Le premier baromètre sur l’adoption de l’intelligence artificielle (IA) dans les hôpitaux en Belgique lancé par AI4Belgium, avec Le Spécialiste et le bureau de consultants EY a livré ses résultats. 95% des répondants trouvent que le développement de l’IA est un enjeu important pour les hôpitaux mais 59% des répondants ne perçoivent pas le développement de l’IA comme une priorité stratégique des établissements dans lesquels ils exercent. Toutefois, cette enquête montre des attentes élevées et une volonté marquée pour s’engager dans des projets d’IA une fois les différentes conditions préalables remplies.
Pour le Dr Giovanni Briganti, co-directeur d’AI4Health (la branche santé de AI4Belgium) et psychiatre au CHU Brugmann Bruxelles, l’arrivée de la télémédecine a fait comprendre aux médecins, avec la crise Covid, sa pleine utilité. Les cliniciens ont fait le lien entre le potentiel de la santé numérique et les capacités de l’IA. Le Covid a été un accélérateur nécessaire. Pour les médecins, avant, la consultation en présentiel était un facteur inaliénable du soin. Avec le Covid, ils ont pu procéder à des consultations à distance avec des adaptations nécessaires de la part des autorités politiques et sanitaires qui ont permis de montrer une réelle valeur ajoutée.
L’AI vue de manière positive
Aujourd’hui, plus de 90% des acteurs voient l’arrivée de l’IA de manière positive ou très positive sur les conditions d’exercice professionnel au sein des hôpitaux. L’augmentation de la rapidité et de la fiabilité de la prise de décision (68%), la libération de temps pour les tâches à valeur ajoutée (55%), un suivi plus personnalisé du patient (48%) et la réduction des risques d’erreur (53%) sont les 4 principaux bénéfices attendus. Dans ce contexte, l’intégration de l’IA dans le secteur de la santé dans les années à venir pourrait être favorisée, selon le Dr Giovanni Briganti: «Les médecins se sont rendu compte qu’il était possible de déléguer certaines tâches à la machine surtout si elles n’avaient aucune valeur ajoutée pour le médecin comme la prise et le contrôle des paramètres vitaux par exemple…»
Des risques évoqués
Le tableau dressé par l’enquête se veut réaliste.
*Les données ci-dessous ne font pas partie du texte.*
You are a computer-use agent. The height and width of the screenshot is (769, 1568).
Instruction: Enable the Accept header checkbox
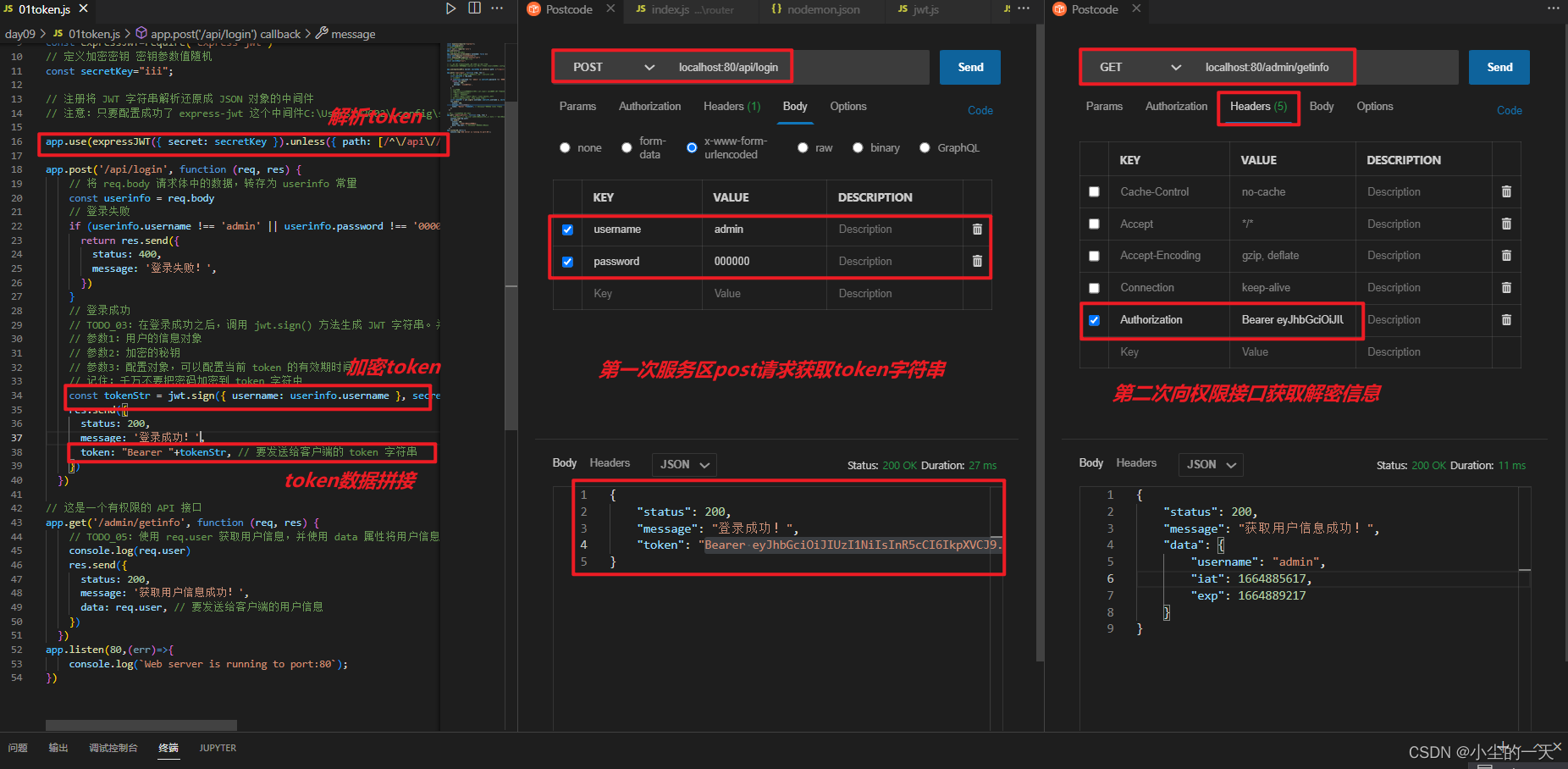click(x=1093, y=224)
Des impacts liés à l’IA sont attendus, notamment sur l’organisation du travail et la répartition des tâches (58%), les parcours de prise en charge et les protocoles (50%). Certains expriment des craintes relatives à cette mise en œuvre. Ils craignent pour 59% une déshumanisation du travail et une perte des liens sociaux, une apparition de nouveaux risques psychosociaux (33 %), une altération de la fiabilité et risque d’erreur (27 %) et une dégradation du niveau de l’emploi (27 %). Comme toute innovation technologique majeure, l’IA va en effet profondément transformer les pratiques et les métiers. La déshumanisation du travail et la perte des liens sociaux sont les craintes majeures des répondants. Ces résultats illustrent aussi le besoin de faire évoluer les pratiques de travail et les métiers pour mettre à profit l’IA dans une approche éthique et humaniste.
Selon le Dr Giovanni Briganti, ces résultats sont logiques par rapport à ce qui se passe sur le terrain. «Les directions hospitalières, à l’heure actuelle, sont incapables de rassurer les médecins dans un monde où l’intelligence artificielle va prendre de la place. Aujourd’hui, l’automatisation joue déjà un rôle important dans certaines tâches comme par exemple en radiologie, en anatomopathologie, en biologie clinique… Eux, de leur côté, y voient un risque de déshumanisation des soins et un manque de sécurité face à l’emploi. De ce point de vue-là, le monde politique et les directions hospitalières n’ont pas été capables de rassurer les médecins à propos de leur plus-value. Ce travail, tous les acteurs vont devoir le faire maintenant en redéfinissant la place du médecin.»